Sunday, February 17, 2008

The Starting Line

Religion means many different things to many different people. For some it means an entire philosophy for living; others call upon it as a crutch at times of need. A large proportion of society professes to acknowledge no religion at all; they draw strength from their secular avocations.

William Ralph Inge (1860 – 1954), writing in Idea of Progress (1920):

‘To become a popular religion, it is only necessary for a superstition to enslave a philosophy.’

Perhaps he was right. If that be so, then I personally consider the philosophy underlining Christianity to be a very reasonable way of guiding the conduct of one’s life. However, I then ask myself, can a philosophy on its own cause a spontaneous uplifting of the spirit? Can a philosophy recharge drained emotional batteries? Can a philosophy bring renewed strength when mind and body are failing? There may be some who would answer these questions in the affirmative, though I am not convinced.

I have held a strong faith for the major part of my teenage and adult life. It was not imposed upon me by my parents. It was something I was drawn to by personal desire. Over the years, the influence of religion on my life has varied, but never disappeared. For a while I was strongly drawn towards the priesthood and would probably have continued down that path had it not been for the commencement of a life-changing, personal relationship. The irony is that the relationship which so magically reformed my personal life (and continues to do so) was also contrary to the teachings of my faith. The values of the relationship were (and are) sound; it was just that my religion did not allow one to get it wrong first time round. So the idea of ordination was set aside and, for a while, I lost the spiritual magic I had once felt on entering a church, on picking up the Bible, on gazing at a cross, and so forth. And that troubled me because I was aware of an emptiness, despite the glorious warmth, love and passion of my new relationship. Something was missing.

Time went by and gradually, for a variety of reasons and in ways which were at times imperceptible, my faith was returned without me trying to restore it. I even questioned its validity. It stood the tests I imposed and has under-shored my life ever since, often without me thinking about it. Just as, I suppose, we do not on a daily basis consider the presence of the foundations of our houses; we just take it for granted that they are there doing the job of supporting the rest of the building.

So what makes me so sure that my faith is genuine and not just a reassuring “club membership” where I can find like-minded people?

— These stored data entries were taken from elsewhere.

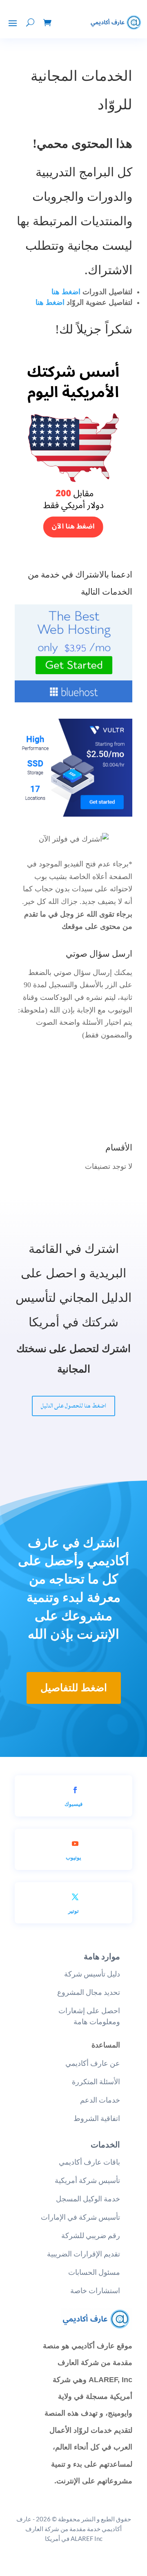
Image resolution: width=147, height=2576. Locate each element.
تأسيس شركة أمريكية (87, 2180)
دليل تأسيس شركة (92, 1974)
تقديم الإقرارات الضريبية (83, 2254)
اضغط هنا (65, 292)
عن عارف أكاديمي (92, 2063)
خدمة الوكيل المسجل (88, 2198)
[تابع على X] (75, 1896)
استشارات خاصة (95, 2290)
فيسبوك (73, 1804)
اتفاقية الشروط (97, 2118)
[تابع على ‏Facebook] (75, 1790)
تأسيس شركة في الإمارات (80, 2217)
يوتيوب (73, 1857)
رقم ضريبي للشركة (90, 2235)
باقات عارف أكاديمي (89, 2162)
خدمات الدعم (100, 2100)
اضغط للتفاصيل (73, 1688)
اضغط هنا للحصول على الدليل (73, 1406)
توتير (73, 1911)
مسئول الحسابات (94, 2272)
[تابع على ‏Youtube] (75, 1843)
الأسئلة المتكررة (96, 2081)
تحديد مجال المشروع (88, 1992)
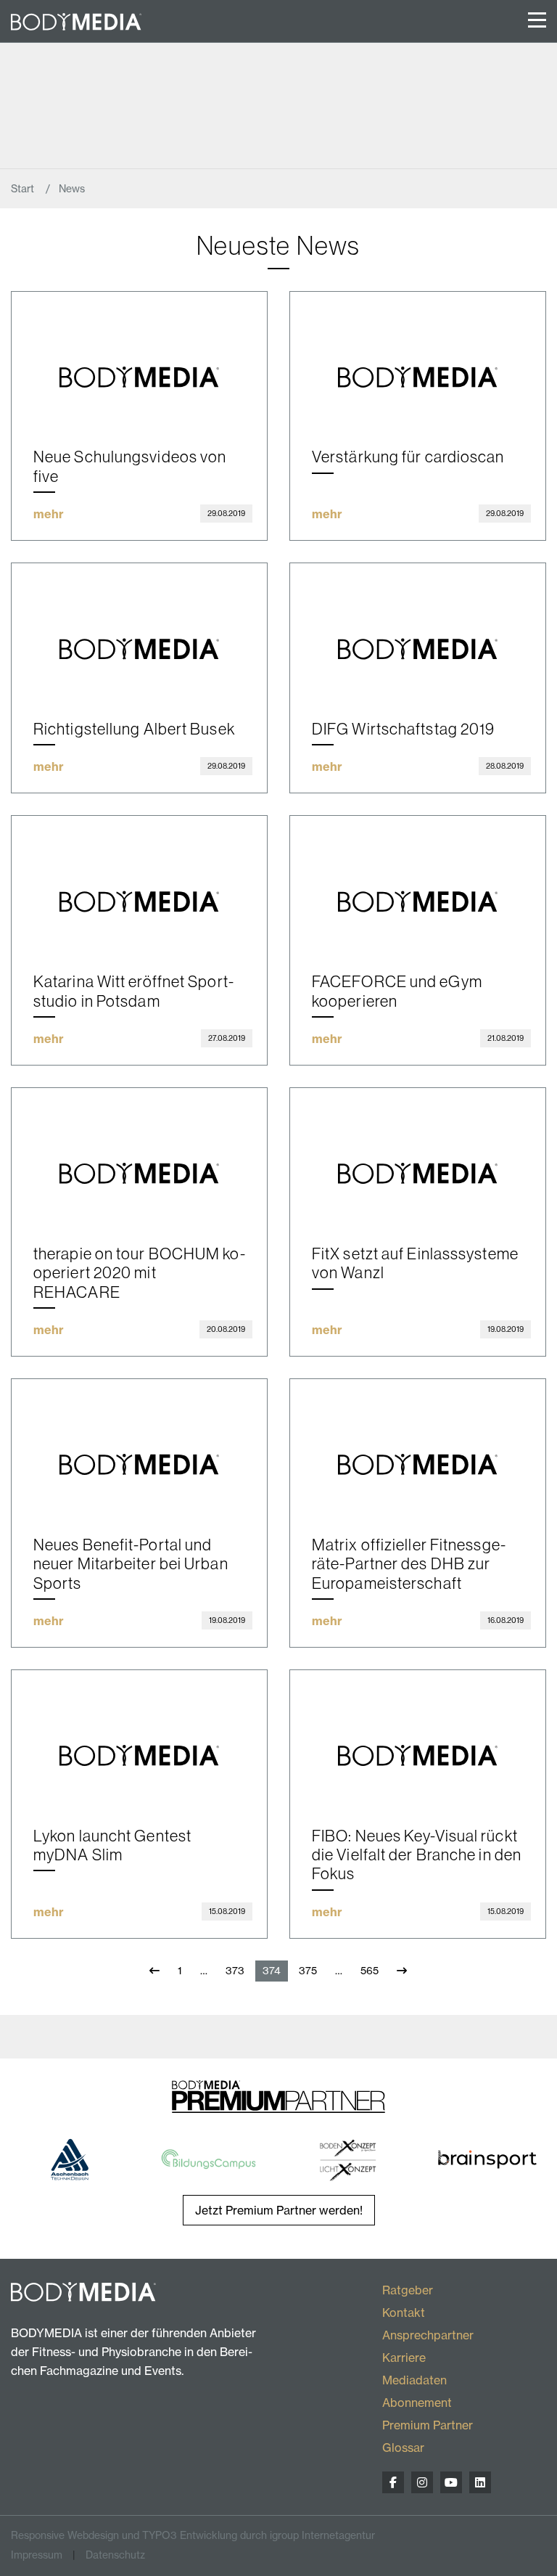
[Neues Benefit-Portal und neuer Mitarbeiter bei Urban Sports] (139, 1446)
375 (308, 1970)
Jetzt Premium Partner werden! (279, 2210)
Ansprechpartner (428, 2335)
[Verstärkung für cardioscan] (417, 359)
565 (369, 1970)
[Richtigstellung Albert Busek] (139, 630)
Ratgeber (407, 2290)
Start (24, 188)
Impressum (36, 2554)
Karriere (404, 2357)
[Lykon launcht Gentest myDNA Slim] (139, 1737)
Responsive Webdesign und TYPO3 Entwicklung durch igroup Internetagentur (193, 2535)
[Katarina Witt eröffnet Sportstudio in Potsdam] (139, 883)
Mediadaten (414, 2380)
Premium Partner (427, 2425)
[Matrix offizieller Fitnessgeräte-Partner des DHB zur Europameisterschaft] (417, 1446)
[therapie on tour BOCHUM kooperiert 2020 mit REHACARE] (139, 1155)
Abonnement (417, 2402)
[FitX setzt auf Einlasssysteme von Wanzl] (417, 1155)
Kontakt (403, 2312)
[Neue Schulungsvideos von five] (139, 359)
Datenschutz (115, 2554)
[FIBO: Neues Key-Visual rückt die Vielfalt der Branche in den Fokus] (417, 1737)
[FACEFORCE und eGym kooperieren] (417, 883)
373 (235, 1970)
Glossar (403, 2447)
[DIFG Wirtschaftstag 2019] (417, 630)
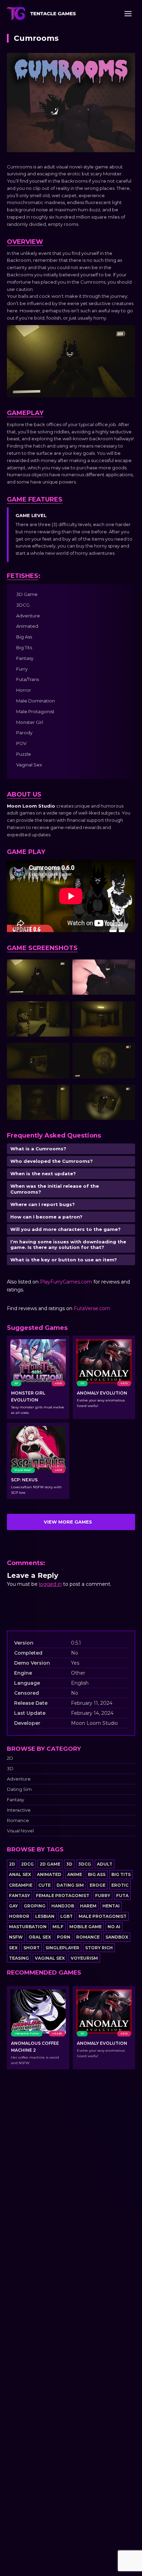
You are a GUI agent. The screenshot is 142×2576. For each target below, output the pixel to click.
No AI (114, 1926)
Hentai (111, 1905)
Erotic (120, 1885)
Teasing (19, 1958)
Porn (63, 1937)
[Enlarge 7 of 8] (60, 1093)
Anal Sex (20, 1874)
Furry (102, 1895)
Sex (13, 1947)
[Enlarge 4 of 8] (126, 1010)
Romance (18, 1820)
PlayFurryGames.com (66, 1282)
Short (31, 1947)
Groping (34, 1905)
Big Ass (96, 1874)
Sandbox (116, 1937)
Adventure (19, 1779)
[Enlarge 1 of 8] (60, 968)
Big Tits (121, 1874)
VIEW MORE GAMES (68, 1522)
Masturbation (28, 1926)
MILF (57, 1926)
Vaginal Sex (50, 1958)
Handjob (62, 1905)
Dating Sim (19, 1789)
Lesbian (44, 1916)
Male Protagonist (102, 1916)
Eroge (97, 1885)
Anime (74, 1874)
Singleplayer (62, 1947)
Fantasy (15, 1799)
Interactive (19, 1810)
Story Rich (99, 1947)
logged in (50, 1584)
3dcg (84, 1864)
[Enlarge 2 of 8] (126, 968)
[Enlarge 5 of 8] (60, 1051)
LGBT (66, 1916)
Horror (19, 1916)
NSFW (16, 1937)
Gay (13, 1905)
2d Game (50, 1864)
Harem (88, 1905)
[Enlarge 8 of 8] (126, 1093)
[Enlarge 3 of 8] (60, 1010)
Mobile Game (85, 1926)
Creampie (20, 1885)
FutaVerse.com (92, 1308)
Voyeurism (84, 1958)
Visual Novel (20, 1831)
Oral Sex (40, 1937)
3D (10, 1768)
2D (10, 1758)
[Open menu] (128, 13)
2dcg (27, 1864)
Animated (49, 1874)
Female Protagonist (62, 1895)
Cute (44, 1885)
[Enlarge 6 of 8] (126, 1051)
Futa (122, 1895)
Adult (104, 1864)
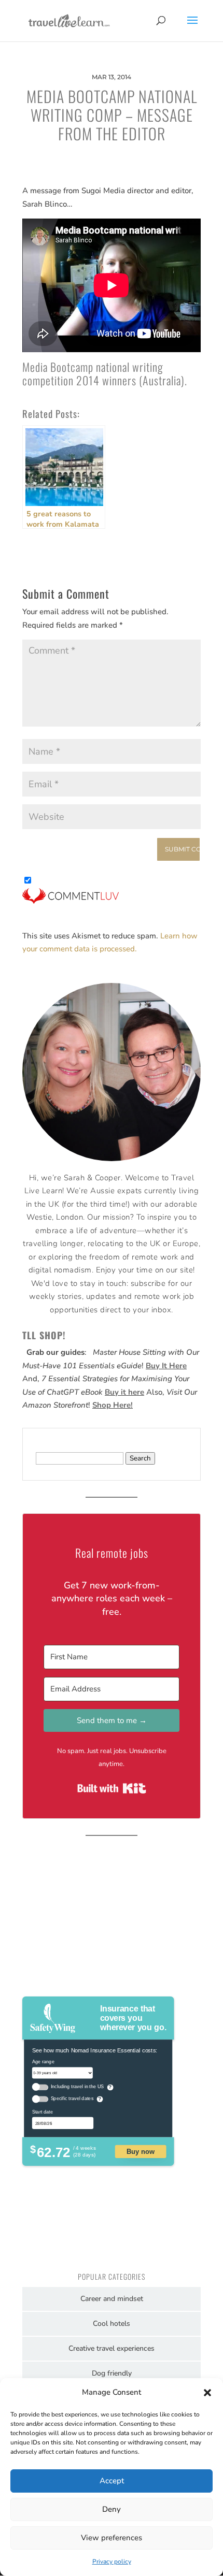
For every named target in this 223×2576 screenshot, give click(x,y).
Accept (112, 2481)
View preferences (111, 2537)
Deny (111, 2509)
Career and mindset (111, 2299)
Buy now (141, 2150)
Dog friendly (112, 2373)
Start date (42, 2111)
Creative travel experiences (111, 2348)
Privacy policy (111, 2561)
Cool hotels (111, 2323)
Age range (43, 2061)
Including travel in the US (77, 2086)
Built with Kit (111, 1788)
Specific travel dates (72, 2098)
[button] (207, 2392)
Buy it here (124, 1392)
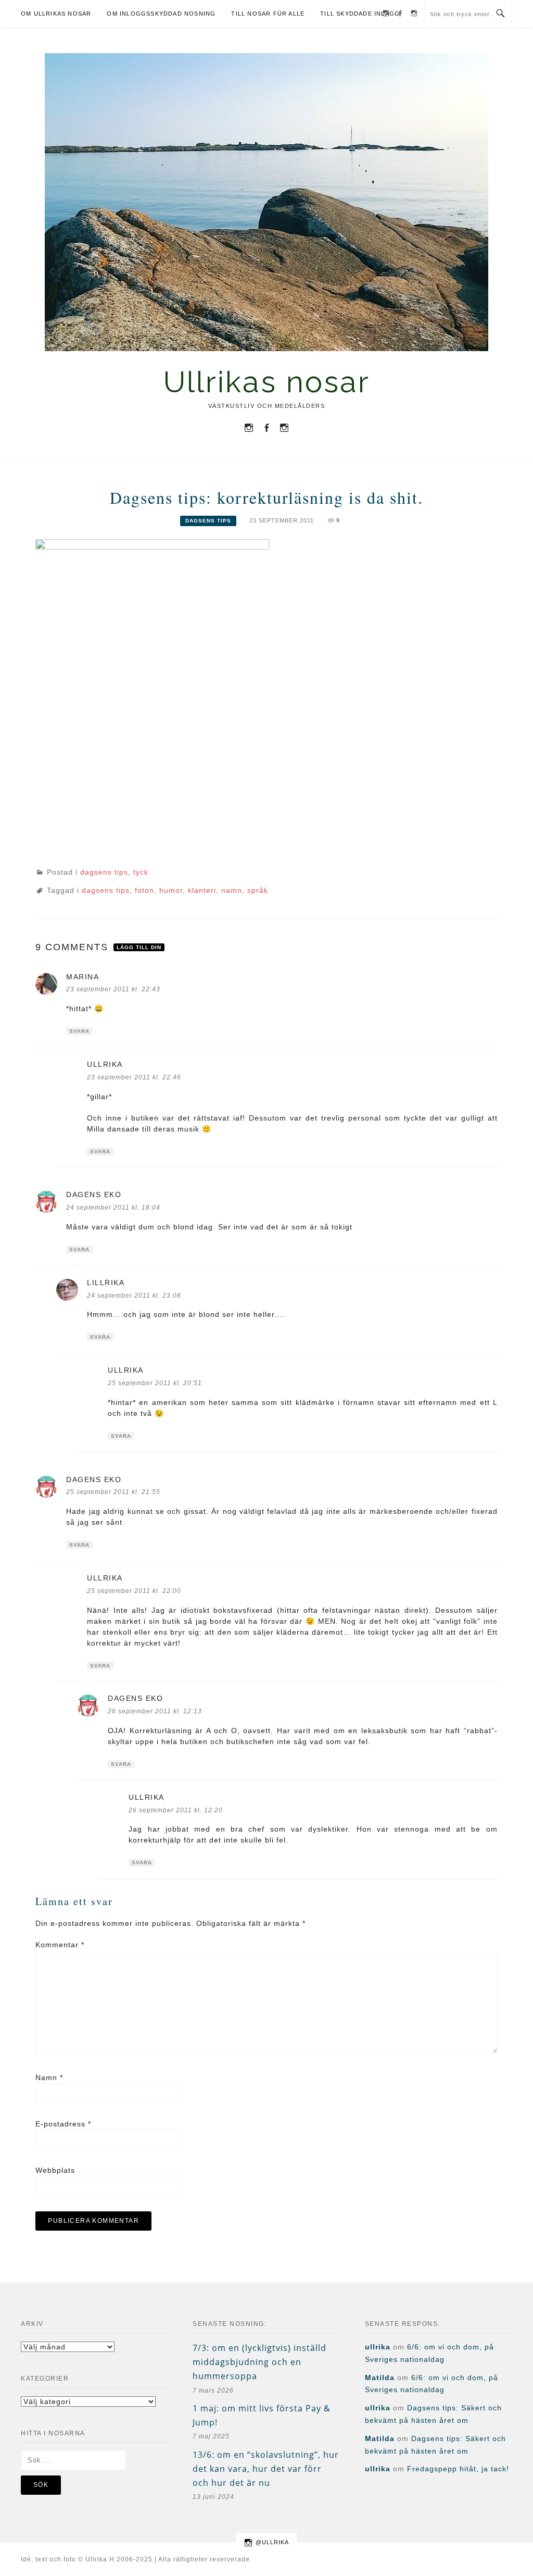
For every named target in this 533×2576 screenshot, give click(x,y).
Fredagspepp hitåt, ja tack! (458, 2469)
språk (257, 890)
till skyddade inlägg (360, 13)
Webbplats (55, 2170)
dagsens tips (208, 521)
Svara (79, 1031)
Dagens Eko (93, 1194)
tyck (140, 872)
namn (231, 890)
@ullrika (272, 2542)
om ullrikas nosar (56, 13)
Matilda (380, 2377)
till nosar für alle (267, 13)
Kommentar (59, 1944)
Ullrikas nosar (266, 381)
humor (171, 890)
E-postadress (63, 2124)
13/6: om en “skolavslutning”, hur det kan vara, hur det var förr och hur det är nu (266, 2468)
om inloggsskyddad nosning (161, 13)
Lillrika (105, 1282)
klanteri (202, 890)
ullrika (105, 1064)
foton (144, 890)
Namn (49, 2077)
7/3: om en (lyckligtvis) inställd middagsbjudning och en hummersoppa (259, 2362)
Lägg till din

The answer is in happenings such as that which occurred a few Sundays ago.

It was the occasion of my parent’s Golden Wedding Anniversary and we had taken them back to Bromley in Kent, where they had lived as children and subsequently married. On the Sunday, we visited the church where their wedding had taken place, namely, Christ Church in Highland Road, Bromley.

The church has undergone many alterations over the past fifty years, and continues to have a thriving congregation. However, it is no longer the traditional Anglican Church that my parents knew. It has been re-born as an evangelical church. The altar is now in the north, to allow for a re-arrangement of the seating and facilitate the building of a three-sided gallery to accommodate the enlarged congregation. The traditional prayer books are no longer used and the hymns are modern. There is even a gospel choir and band.

For someone who has always appreciated the litany and proceedings of ‘high church’, such a setting might be daunting. However, I sat there and, with an open mind, took in my surroundings. Almost immediately, I sensed something special was taking place in that building. There was something uplifting about it; something which caused an inward excitement, that elevated the emotions and gave strength to a tired mind; something that I had not so readily felt for a very long time.

It was then that my mother whispered a few words which, to her, were a ‘by the by’ but for me were illuminating.

‘Of course, this is also where you were christened.’

Her words entered my ears and, like an electric current, surged through my mind, thumped my heart and fizzled into my limbs. For a moment I felt slightly dizzy as realisation dawned. THIS was where it had all started for me. It was in this very building that I had been first received into the house of God. It was here that I had crossed the starting line on a journey which was to offer all sorts of challenges; challenges which I would rise to and obstacles which I would overcome. For it was from here that I took with me the strength of a living Christ. I gazed towards the west-end of the church to where the old font would once have stood. That is where it all began. And no wonder I felt so positive about the place.

I do not believe that a philosophy on its own has the power to induce the significant and spontaneous surge of emotion and energy I felt whilst I sat in that church. I have no doubt that my faith is true and substantial. I may not be able to rationalise it, but whoever said that God is rational?

Karl Marx wrote in A Contribution to the critique of Hegel’s Philosophy of Right, in 1843:

‘Religion...is the opium of the people.’

Well, if he was right, then I confess to being a hardened addict – and am proud to be so.